Een verschil met vroeger is dat wij niet langer eensgezind zijn over de manier waarop die betere wereld bereikt moet worden. Via kleine gemeenschappen of via volkskerken? Via het relativeren van de kerk of juist via het benadrukken van de kerk? Via persoonlijke bekering of via humanisering? Via individuen op sleutelposities of via ‘tegenculturele’ gemeenschappen? Op dit punt verschillen we ook niet veel van niet-christenen. In de hele westerse wereld is het ooit zo samenhangende vooruitgangs-ideaal verbrokkeld in een reeks elkaar tegensprekende stemmen. Iedere groep heeft zijn eigen ideeën over de betere wereld en vooral over de manier waarop die bereikt moet worden.

Maar het lastigste punt voor christenen vandaag is en blijft de vraag of wij in staat zijn om de wereld te veranderen – en zo ja, hoe.

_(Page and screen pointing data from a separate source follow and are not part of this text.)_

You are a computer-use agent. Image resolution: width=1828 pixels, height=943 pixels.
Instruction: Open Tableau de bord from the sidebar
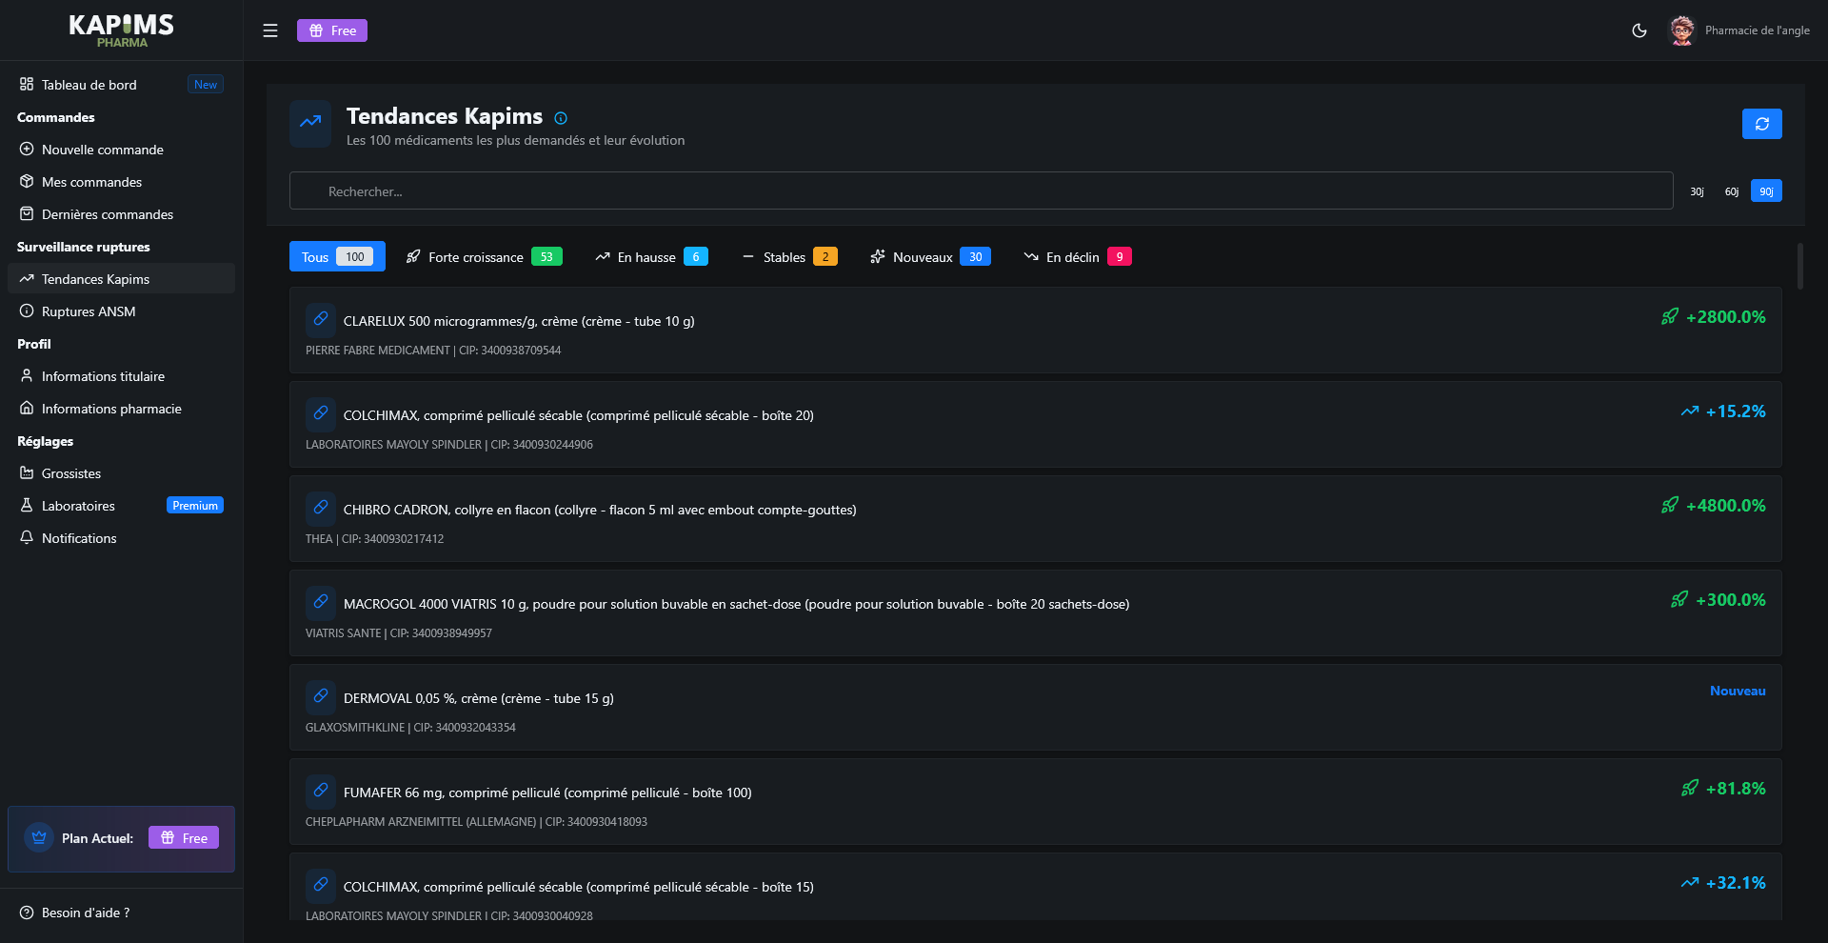pyautogui.click(x=90, y=84)
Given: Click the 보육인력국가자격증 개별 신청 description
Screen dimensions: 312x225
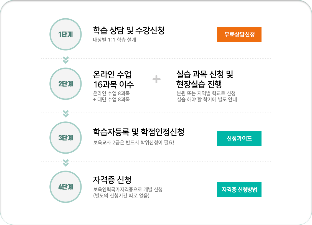Looking at the screenshot, I should [x=128, y=189].
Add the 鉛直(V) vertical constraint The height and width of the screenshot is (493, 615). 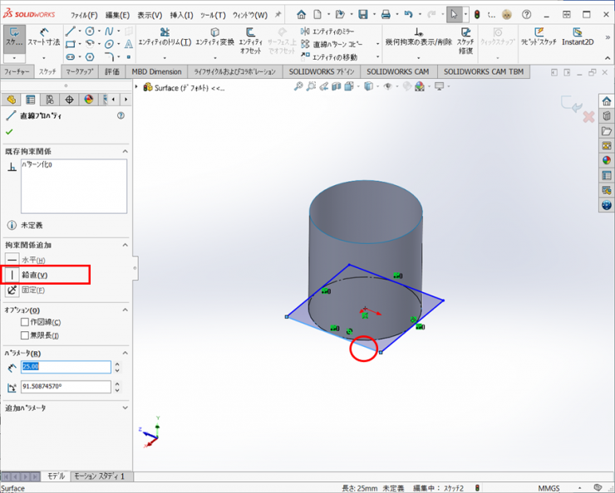[x=34, y=275]
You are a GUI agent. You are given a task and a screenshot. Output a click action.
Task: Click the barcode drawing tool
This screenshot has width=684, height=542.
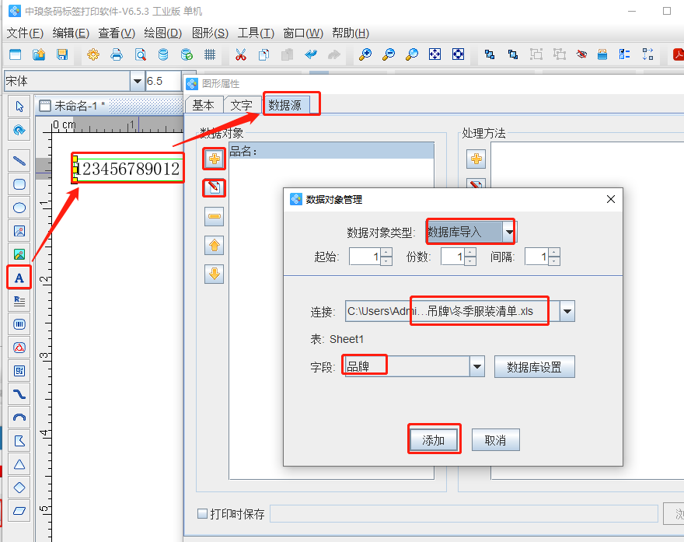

Als je wat goeds doet in de samenleving, zegt de wereld: dat kun je ook als je geen christen bent. Dus waarom zou je christen worden of zijn? En als je niets goeds doet in de wereld, zeggen mensen: wat heb je eraan om christen te zijn, als het niets oplevert waar de wereld wat aan heeft? Kortom, je verliest altijd. In zo’n context is innerlijke secularisatie eigenlijk al een realiteit. Dit werkt op drie niveaus:

1. Verschillen christenen eigenlijk wel van niet-christenen?

Als kinderen van de moderniteit en als protestanten zijn wij geneigd het belang van het aardse leven, hier en nu, sterk te benadrukken. Het leven hierna speelt wel een rol, maar dan vooral als

(3)

3

nog verdere verbetering van het aardse leven of als een extra motivatie om van het leven hier en nu iets te maken. Kluizenaars en monniken bekijken we met argwaan: zij zijn niet productief, krijgen geen kinderen, verdienen geen geld, verbeteren de samenleving niet. Christelijke directeuren van multinationals, christelijke politici, christelijke vakbondsleiders, christelijke straathoekwerkers – dat zijn relevante lieden. Door die nadruk op het leven hier en nu hebben we onszelf de uitdaging opgelegd te laten zien dat het christelijk geloof – het verhaal van Jezus Christus als hoogtepunt van Gods bemoeienis met de wereld – zich vooral bewijst in dit aardse leven, voor ouderschap, werknemerschap en burgerschap. En dan zitten we met het probleem dat door de geschiedenis heen er heel behoorlijke niet-christelijke samenlevingen zijn geweest. En bovendien dat wij in een samenleving leven waarin christelijke idealen zodanig gemeengoed zijn geworden dat niemand ze meer als zodanig herkent – en waarvan niemand gelooft dat ze alleen door genade volbracht kunnen worden. Zelfs wijzelf niet. Dit is een vorm van secularisatie: de twijfel bevangt ons dat christen-zijn misschien wel niet zoveel uitmaakt als we denken. Het kan een innerlijke bron van motivatie zijn, die sommige mensen nodig hebben, maar als je het ook zonder kunt, is dat wel zo effectief. Je hoeft geen christen te zijn om de wereld te veranderen.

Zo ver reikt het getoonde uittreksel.